The first veteran to receive an experimental, immunologic treatment for Gulf War Illness at the Minneapolis VA Medical Center is showing improvement, though not a "dramatic" cure that could convert skeptics.

Researcher Brian Engdahl said treatment with immunoglobulin appears to have halted the destruction of the veteran's brain tissue — one result of the disorder — but hasn't eliminated his classic GWI symptoms, such as fatigue, indigestion and irritability.

"It is trending in a positive direction — less fatigue, less irritability," Engdahl said. "He and his wife say, 'Yeah, he could be a little better.' We don't have one of those (miraculous) treatment response stories."

The major positive is blood tests showing that his brain cells are no longer under attack, he said.

After the 1991 Gulf War, as many as 250,000 soldiers reported chronic and unexplained symptoms including severe joint pain and cognitive problems.

Blood tests and imaging scans over several years led Minneapolis VA researchers to identify six genetic defects that differentiated troops who suffered symptoms from those who didn't.

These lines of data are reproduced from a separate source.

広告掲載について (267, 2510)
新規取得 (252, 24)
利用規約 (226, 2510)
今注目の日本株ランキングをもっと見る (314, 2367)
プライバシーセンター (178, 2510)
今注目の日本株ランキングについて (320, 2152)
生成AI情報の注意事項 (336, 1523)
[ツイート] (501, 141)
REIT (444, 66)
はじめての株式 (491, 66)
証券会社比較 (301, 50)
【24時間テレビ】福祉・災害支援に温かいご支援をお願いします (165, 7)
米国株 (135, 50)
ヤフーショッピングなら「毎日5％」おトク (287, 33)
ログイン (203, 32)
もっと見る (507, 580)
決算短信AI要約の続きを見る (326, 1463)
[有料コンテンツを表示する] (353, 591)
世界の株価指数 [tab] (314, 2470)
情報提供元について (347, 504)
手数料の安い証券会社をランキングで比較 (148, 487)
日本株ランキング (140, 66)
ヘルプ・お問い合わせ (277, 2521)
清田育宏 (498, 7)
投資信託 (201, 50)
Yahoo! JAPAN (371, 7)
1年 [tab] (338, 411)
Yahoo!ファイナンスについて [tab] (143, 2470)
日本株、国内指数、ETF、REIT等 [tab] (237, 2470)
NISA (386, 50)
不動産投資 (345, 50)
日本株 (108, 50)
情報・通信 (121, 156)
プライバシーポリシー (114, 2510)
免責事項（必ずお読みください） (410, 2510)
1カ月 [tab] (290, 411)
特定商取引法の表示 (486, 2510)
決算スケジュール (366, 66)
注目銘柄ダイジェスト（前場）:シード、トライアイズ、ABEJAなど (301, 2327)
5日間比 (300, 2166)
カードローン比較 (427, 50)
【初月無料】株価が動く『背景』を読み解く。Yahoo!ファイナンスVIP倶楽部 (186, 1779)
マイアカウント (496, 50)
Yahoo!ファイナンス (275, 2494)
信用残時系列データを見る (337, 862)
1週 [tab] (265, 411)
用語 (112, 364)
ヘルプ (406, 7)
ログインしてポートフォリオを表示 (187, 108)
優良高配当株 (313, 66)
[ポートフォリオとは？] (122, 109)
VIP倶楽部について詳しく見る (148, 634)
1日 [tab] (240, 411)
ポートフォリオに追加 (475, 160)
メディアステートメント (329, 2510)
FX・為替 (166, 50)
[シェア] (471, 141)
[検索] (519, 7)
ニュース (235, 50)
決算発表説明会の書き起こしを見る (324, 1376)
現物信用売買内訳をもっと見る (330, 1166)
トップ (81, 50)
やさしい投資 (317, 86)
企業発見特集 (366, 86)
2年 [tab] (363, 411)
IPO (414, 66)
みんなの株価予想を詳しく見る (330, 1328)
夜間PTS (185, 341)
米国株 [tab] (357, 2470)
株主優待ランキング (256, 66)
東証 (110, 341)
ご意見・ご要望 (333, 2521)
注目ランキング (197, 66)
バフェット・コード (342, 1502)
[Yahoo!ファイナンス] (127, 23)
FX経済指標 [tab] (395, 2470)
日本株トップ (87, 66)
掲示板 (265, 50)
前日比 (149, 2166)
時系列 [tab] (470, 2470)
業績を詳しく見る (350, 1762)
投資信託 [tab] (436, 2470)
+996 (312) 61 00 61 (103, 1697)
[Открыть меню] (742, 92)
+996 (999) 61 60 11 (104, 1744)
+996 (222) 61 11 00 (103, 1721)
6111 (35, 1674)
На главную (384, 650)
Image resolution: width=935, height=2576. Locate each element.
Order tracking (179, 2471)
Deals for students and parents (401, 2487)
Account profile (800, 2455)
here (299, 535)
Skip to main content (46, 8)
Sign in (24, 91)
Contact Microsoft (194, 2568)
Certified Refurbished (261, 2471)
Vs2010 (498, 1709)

The specific genes also led them to believe that the disease was due to dysfunction in the immune system — and that immune-boosting drug therapies such as immunoglobulin could help. "There's something bad in the blood, in the plasma, of these guys and gals 28 years after they fought in the Gulf War," Engdahl said.

His theory about the cause of the immune system reaction has been hotly disputed by other researchers, who suspect that troops suffered from exposure to desert conditions, oil fumes, depleted uranium, nerve agents and other wartime toxins.

Engdahl suspects the illness was caused by the hastily assembled immunizations given to the troops out of concern that the Iraq military might attack them with biological or chemical weapons. One clue comes from troops who suffered illness after they received the vaccinations but were never deployed to the Gulf.

Engdahl is planning to test immunoglobulin on more GWI veterans. An imaging study at the VA has found portions of the brains of GWI veterans are smaller than average — either because foreign antigens entered the body and attacked the brain directly, or because the immune system overreacted in response. "Antigens have worked their way into the brain and they literally have been eating up the cerebellum and brainstems of these people. It's visually very dramatic" on imaging scan results, he said.

"We're pretty confident that we have at least halted it," he said, adding that he needs more case studies. "Time will tell."